Below are my past and current subjects of research.
At nano-scales, fluid transport exhibits quantum effects. In particular, friction at the interface between fluids and solids can only be explained properly using a quantum formalism. The coupling between the collective modes of the fluid and the electronic excitations at the surface of the solid gives a theoritical explanation to the interfacial phenomena. Recent theoretical and experimental results have proved the strength of such an approach [Kavokine2020, Marcotte2020]. Future theoretical studies include quantum friction for special material and interfaces, the coupling between electronic winds inside the solid and ionic currents inside the fluid (see diagram) and the quantum interfacial effects on thermal transfers. While the theory is still to complete, applications in quantum engineering for nano-hydrodynamics are already promising.

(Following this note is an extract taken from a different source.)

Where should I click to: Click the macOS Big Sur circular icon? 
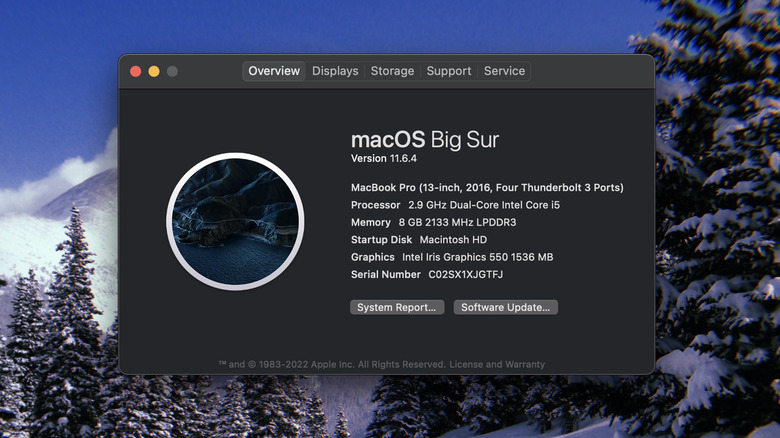(235, 222)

The metriplectic framework is a generalisation of Hamiltonian dynamics in which dissipation is included. The main ideas are to replace the use of the Hamiltonian by the use of the free energy and to generalise the Poisson bracket by subtracting another bracket, called dissipative. The dissipative bracket must be symmetric and positive. To unsure the principles of thermodynamics, the dissipative bracket must also fulfil a compatibility condition, namely that the Hamiltonian is a degeneracy of the bracket. With such a construction, the dynamics splits between the Hamiltonian part and the dissipative part, and both the conservation of the Hamiltonian and the growth of the entropy are implemented. For a given model, it remains to write the good dissipative bracket to generate the dynamics. For most of fluid models, which are derived from Onsager-like out-of-equilibrium thermodynamics, there exists a natural and direct way to get the physical dissipative bracket (see figure and Coquinot2020). For instance, the brackets for Navier-Stokes-Fourier hydrodynamics and resistive magnetohydrodynamics can be derived with this method. Finally, the whole dynamics is expressed in a geometrical formulation, which allows powerful tools and deep insight for the theory.